OBJECTIVE: Swap "Treiber" for "Drivers" in everything from the line containing "Click the Material" down to the line containing "coord(387,424)", and give only those lines back with nothing else changed.

──────── DATA TO PROCESS

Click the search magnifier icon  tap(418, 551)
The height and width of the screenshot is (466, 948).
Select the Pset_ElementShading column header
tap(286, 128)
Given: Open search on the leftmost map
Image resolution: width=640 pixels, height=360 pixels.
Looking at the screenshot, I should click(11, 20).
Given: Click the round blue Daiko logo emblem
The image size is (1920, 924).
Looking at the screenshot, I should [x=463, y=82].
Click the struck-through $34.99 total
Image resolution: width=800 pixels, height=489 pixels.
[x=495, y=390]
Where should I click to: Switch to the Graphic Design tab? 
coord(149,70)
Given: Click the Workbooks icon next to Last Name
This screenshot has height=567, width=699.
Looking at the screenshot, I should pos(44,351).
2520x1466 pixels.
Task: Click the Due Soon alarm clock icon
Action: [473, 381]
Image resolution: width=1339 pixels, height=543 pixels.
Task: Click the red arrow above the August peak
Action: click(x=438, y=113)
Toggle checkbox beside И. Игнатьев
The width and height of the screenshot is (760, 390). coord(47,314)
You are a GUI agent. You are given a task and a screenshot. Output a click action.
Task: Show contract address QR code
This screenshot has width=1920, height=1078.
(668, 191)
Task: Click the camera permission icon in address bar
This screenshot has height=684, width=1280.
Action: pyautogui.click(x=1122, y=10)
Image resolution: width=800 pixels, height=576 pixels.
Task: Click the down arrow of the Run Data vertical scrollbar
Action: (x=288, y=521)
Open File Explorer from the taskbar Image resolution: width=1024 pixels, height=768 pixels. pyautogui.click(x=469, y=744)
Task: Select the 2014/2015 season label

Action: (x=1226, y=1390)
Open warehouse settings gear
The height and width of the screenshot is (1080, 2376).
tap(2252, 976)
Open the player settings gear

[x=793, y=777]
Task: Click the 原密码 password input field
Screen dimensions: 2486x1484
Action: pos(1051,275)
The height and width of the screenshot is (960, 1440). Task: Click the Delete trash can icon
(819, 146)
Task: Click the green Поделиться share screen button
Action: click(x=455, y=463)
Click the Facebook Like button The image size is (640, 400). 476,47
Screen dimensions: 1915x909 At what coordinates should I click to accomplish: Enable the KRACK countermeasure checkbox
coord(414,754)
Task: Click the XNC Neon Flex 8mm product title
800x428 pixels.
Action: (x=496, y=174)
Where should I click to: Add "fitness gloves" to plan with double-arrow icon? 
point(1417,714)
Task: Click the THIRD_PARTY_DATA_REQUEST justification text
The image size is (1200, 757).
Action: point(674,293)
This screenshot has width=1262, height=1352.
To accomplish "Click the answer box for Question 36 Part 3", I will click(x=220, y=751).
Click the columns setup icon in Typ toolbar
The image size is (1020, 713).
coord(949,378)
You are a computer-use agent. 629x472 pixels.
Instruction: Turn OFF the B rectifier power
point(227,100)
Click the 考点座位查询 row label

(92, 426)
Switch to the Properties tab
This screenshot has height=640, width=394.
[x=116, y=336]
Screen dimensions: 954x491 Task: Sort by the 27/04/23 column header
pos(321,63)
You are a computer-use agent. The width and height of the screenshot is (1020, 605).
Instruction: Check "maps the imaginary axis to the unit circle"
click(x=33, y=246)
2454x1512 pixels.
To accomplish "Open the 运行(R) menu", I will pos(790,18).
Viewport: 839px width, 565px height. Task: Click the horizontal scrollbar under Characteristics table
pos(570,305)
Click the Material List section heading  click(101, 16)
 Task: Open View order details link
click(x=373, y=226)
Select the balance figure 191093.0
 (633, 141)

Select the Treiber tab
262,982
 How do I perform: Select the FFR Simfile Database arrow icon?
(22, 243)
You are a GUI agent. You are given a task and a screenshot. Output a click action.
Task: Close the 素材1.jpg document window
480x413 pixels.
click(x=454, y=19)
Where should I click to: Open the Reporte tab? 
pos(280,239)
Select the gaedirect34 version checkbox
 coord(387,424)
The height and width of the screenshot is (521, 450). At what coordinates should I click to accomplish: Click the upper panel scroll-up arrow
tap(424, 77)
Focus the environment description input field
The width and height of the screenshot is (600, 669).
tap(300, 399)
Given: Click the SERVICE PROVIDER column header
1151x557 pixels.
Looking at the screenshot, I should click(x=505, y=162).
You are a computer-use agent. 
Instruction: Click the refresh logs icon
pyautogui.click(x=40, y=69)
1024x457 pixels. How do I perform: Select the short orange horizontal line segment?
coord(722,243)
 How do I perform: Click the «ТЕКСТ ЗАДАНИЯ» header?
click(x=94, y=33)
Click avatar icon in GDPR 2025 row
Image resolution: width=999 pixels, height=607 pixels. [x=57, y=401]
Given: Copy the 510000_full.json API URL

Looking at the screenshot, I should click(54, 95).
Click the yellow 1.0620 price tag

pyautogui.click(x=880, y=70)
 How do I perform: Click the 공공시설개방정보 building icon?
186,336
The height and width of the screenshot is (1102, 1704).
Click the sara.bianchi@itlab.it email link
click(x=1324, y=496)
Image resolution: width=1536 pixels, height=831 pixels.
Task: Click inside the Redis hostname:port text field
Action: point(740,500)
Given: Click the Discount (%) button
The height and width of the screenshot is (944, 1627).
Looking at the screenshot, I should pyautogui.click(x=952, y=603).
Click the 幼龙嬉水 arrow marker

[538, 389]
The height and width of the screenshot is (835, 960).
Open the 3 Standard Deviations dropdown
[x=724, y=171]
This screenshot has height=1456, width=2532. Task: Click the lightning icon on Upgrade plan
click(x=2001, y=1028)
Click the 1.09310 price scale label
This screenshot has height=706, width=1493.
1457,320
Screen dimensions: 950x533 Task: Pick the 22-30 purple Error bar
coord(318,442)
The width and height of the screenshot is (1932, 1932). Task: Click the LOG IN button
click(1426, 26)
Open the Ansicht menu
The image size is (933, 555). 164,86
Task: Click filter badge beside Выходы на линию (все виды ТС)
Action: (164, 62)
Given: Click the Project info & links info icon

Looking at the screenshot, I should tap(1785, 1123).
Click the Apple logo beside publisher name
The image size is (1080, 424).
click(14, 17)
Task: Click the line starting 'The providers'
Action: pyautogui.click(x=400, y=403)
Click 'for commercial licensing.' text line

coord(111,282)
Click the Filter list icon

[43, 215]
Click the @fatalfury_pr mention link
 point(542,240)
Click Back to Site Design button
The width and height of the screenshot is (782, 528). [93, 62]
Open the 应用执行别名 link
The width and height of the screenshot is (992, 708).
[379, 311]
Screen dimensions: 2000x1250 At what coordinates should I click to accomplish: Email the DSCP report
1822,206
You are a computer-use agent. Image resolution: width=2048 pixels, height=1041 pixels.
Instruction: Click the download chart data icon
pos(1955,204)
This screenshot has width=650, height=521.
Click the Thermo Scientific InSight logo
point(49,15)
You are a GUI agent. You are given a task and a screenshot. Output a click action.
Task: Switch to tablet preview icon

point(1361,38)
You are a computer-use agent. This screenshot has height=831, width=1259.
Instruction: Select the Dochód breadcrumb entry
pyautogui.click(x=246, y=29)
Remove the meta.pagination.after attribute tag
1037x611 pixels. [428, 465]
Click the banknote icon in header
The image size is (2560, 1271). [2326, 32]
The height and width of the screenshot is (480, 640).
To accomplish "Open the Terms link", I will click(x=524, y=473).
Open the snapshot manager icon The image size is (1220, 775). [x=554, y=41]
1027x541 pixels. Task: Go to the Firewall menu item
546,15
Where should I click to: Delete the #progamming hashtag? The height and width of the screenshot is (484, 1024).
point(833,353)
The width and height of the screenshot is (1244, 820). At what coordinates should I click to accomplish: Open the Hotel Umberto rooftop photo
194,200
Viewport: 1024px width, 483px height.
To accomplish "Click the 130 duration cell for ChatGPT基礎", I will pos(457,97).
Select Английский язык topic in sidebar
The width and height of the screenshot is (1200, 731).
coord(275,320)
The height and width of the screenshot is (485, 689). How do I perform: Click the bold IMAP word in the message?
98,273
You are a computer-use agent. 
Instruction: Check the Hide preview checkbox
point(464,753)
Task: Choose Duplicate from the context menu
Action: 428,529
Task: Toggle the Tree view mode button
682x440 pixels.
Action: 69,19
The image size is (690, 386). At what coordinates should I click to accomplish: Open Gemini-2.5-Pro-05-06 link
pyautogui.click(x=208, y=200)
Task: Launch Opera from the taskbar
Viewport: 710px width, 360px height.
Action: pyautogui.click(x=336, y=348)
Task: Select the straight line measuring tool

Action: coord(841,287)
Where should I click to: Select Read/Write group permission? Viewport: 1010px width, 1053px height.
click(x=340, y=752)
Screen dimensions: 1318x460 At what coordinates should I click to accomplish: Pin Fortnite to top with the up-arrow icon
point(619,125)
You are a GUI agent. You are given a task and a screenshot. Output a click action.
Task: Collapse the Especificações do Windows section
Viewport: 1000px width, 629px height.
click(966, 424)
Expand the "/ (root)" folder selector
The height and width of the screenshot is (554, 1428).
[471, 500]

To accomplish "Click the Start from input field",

────────────────

TASK SOLUTION:
Click the Material List section heading  click(101, 16)
 Task: Open View order details link
click(x=373, y=226)
Select the balance figure 191093.0
 (633, 141)

Select the Drivers tab
262,982
 How do I perform: Select the FFR Simfile Database arrow icon?
(22, 243)
You are a GUI agent. You are given a task and a screenshot. Output a click action.
Task: Close the 素材1.jpg document window
480x413 pixels.
click(x=454, y=19)
Where should I click to: Open the Reporte tab? 
pos(280,239)
Select the gaedirect34 version checkbox
 coord(387,424)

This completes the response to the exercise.